Por: Katarina Bandeira

Publicado em: 27/05/2016 19:30 Atualizado em: 27/05/2016 18:18

História de Atala é uma das seis trajetórias contadas na nova temporada. Foto: Netflix/Divulgação
História de Atala é uma das seis trajetórias contadas na nova temporada. Foto: Netflix/Divulgação

Quem vê prato não vê história. Ou melhor, não via. Os programas de gastronomia, sensação contemporânea da tevê, têm permitido ao público conhecer quem está por trás das receitas de sucesso, como elas são produzidas e qual a relação entre chef e o espaço social onde o alimento é preparado. Destaque entre atrações do gênero, Chef’s table (Netflix) estreia amanhã a segunda temporada com um episódio (entre os seis da nova fase) dedicado a um dos profissionais brasileiros mais admirados da atualidade. Alex Atala, proprietário do D.O.M e Dalva & Dito, dois restaurantes bem avaliados pela crítica especializada, estrela o capítulo de abertura e narra experiências dentro e fora do universo culinário.

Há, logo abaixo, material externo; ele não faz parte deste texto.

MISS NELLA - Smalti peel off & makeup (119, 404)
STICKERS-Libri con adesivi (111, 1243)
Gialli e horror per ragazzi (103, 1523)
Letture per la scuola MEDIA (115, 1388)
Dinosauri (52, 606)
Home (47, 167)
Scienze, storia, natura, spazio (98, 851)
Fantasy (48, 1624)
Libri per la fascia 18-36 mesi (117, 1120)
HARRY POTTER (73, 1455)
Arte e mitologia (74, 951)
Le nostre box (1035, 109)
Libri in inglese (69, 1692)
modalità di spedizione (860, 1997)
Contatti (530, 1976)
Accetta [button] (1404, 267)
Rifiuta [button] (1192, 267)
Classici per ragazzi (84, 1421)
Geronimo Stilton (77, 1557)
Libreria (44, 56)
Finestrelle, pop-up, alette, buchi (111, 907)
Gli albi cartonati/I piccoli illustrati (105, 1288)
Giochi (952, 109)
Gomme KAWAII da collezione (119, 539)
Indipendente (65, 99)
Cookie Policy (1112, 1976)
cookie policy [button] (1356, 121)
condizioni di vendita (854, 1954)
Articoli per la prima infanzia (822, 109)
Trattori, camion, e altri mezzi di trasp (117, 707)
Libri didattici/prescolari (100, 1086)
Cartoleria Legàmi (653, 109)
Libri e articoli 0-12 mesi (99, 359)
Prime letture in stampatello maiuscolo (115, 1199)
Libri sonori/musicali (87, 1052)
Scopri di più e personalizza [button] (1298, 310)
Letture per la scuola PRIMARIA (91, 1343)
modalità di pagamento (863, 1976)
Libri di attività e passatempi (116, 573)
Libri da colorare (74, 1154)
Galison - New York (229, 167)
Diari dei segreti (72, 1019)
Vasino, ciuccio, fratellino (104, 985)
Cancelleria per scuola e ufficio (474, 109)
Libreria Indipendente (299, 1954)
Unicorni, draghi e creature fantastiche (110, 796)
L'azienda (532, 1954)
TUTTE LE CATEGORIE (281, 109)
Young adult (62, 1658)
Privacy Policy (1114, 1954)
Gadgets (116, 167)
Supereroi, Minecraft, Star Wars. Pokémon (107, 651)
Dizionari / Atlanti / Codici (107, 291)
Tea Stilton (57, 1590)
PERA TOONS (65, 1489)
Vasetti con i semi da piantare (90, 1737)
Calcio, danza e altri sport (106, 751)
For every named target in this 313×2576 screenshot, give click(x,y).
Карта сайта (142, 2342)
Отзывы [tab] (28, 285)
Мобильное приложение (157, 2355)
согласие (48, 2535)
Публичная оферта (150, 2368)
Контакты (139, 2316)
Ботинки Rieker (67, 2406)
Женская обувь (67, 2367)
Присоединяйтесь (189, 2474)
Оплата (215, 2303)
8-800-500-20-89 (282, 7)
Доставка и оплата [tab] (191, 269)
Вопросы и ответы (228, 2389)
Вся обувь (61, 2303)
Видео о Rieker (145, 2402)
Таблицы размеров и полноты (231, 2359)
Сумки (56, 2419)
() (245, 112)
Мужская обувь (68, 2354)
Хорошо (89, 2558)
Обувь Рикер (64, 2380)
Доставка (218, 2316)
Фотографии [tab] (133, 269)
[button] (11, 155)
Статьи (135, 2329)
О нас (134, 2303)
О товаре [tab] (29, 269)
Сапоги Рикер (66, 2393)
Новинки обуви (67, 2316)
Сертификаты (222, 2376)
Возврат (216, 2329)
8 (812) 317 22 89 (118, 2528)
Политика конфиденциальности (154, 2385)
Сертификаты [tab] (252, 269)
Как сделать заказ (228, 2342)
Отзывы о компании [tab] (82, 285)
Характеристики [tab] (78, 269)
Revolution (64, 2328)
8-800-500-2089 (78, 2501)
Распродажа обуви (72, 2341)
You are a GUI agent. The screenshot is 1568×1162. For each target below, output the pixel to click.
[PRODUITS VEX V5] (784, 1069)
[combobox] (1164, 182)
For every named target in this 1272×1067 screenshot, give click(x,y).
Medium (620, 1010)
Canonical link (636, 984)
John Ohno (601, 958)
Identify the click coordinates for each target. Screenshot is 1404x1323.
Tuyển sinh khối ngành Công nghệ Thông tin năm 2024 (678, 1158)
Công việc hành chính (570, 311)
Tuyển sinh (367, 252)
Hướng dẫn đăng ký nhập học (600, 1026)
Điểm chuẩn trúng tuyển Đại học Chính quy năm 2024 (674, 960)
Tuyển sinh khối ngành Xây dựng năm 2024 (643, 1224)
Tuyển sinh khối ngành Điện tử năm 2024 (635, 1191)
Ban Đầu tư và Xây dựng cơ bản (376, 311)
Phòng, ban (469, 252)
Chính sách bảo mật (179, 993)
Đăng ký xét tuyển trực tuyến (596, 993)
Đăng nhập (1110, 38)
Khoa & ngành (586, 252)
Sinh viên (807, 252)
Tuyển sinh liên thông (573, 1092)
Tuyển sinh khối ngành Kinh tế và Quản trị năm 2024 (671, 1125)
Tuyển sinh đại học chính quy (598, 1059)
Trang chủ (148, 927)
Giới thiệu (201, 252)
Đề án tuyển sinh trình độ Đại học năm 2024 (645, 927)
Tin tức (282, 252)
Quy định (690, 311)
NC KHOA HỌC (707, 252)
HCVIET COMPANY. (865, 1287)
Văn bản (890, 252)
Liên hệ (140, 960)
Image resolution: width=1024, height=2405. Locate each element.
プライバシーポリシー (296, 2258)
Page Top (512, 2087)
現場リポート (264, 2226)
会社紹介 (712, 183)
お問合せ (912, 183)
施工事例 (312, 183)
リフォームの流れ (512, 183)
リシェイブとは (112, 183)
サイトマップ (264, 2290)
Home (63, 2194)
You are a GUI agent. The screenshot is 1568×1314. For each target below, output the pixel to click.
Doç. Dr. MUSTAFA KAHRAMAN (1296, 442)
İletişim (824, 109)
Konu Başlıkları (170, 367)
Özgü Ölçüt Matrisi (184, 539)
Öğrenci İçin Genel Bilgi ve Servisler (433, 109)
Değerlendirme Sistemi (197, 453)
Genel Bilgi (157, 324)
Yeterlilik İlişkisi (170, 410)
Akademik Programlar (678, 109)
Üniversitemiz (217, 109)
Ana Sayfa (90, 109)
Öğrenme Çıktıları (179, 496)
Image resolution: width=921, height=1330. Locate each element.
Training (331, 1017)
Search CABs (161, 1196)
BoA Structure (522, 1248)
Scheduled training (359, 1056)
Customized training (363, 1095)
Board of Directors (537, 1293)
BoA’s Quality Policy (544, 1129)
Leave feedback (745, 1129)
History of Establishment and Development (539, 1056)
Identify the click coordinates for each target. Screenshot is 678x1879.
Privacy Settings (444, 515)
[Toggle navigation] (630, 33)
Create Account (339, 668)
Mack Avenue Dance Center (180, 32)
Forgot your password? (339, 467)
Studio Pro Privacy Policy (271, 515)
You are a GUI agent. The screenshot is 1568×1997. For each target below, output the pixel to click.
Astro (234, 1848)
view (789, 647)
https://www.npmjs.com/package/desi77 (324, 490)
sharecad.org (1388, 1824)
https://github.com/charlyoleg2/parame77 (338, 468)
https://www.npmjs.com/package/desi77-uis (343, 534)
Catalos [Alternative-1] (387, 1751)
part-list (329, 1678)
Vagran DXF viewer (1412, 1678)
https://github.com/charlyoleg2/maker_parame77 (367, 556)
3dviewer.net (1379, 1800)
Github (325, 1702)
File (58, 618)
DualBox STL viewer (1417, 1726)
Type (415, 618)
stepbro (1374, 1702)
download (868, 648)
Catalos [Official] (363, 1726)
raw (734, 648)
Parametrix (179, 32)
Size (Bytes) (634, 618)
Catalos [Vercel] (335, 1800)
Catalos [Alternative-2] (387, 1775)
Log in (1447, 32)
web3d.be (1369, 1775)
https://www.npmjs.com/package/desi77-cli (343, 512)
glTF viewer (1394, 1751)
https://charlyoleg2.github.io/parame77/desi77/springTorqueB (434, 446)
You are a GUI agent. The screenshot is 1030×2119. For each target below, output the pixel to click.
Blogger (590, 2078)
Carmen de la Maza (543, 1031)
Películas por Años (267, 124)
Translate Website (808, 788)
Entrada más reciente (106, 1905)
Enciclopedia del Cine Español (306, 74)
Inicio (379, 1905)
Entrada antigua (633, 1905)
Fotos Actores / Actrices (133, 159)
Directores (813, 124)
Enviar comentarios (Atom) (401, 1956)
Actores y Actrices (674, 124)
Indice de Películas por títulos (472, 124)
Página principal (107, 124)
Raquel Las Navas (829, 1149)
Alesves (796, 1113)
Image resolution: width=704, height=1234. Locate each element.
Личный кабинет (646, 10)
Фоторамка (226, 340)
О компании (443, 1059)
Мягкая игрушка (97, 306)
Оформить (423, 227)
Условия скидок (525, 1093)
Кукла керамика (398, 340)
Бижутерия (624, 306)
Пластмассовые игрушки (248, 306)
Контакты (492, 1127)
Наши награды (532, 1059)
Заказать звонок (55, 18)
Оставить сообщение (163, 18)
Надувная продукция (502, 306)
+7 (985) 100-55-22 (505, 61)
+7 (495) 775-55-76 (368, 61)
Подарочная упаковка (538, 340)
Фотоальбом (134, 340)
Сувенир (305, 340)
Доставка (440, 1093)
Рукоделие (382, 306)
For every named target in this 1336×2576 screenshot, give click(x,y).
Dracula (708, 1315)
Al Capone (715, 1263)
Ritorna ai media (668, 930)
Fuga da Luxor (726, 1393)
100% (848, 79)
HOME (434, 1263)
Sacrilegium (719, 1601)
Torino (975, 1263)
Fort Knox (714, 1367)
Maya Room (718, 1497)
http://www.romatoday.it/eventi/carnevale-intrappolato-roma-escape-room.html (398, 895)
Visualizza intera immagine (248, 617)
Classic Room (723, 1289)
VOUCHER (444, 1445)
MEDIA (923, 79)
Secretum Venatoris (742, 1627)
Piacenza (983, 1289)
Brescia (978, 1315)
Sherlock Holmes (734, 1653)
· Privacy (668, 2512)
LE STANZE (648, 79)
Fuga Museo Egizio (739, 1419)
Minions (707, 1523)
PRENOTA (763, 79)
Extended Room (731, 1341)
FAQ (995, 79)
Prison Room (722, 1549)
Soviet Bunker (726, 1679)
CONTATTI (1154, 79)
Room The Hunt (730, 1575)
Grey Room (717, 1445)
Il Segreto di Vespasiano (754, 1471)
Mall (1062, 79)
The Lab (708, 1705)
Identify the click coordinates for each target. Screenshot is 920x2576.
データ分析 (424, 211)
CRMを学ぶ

O episódio aborda o interesse ocasional dele pela gastronomia e leva o espectador a conhecer recantos do Norte brasileiro (como pequenas vilas na Amazônia), apresentando a relação entre Atala e os pequenos produtores da região, e expõe o respeito do cozinheiro pelo ciclo de vida dos alimentos. A viagem é alternada com a apresentação de pratos requintados que usam ingredientes típicos como açaí, jambu, tucupi e até formigas. A série ajuda a entender a escolha de Atala em trabalhar com alimentos nacionais e mergulha nas peculiaridades da gastronomia brasileira.

“Fiquei fascinado com a possibilidade de um documentário mostrar não só receitas, mas um universo que está muito além da cozinha”, diz Alex Atala. O seriado documental da Netflix entrevista críticos gastronômicos, pessoas próximas ao chef e se debruça sobre a história dos lugares para conhecer os elementos culinários ou não usados para constituir os pratos, sob um olhar humanizado e menos técnico. Da primeira temporada, fizeram parte Massimo Bottura, Dan Barber, entre outros. Na segunda, estão Ana Ros, Dominique Crenn, Enrique Olvera, Gaggan Anand e Grant Achatz.

Entrevista

A popularização dos programas de gastronomia, sobretudo documentários, pode ajudar as pessoas a prestar mais atenção aos ingredientes e ao desperdício de alimentos ou o pensamento termina quando a televisão é desligada?
Há uma mudança não só na cozinha profissional, mas na vida das pessoas. Elas estão selecionando melhor os ingredientes, entendendo não só o custo monetário, mas o ambiental do que consomem. Acho que não é um sonho, já é um caminho de mudança.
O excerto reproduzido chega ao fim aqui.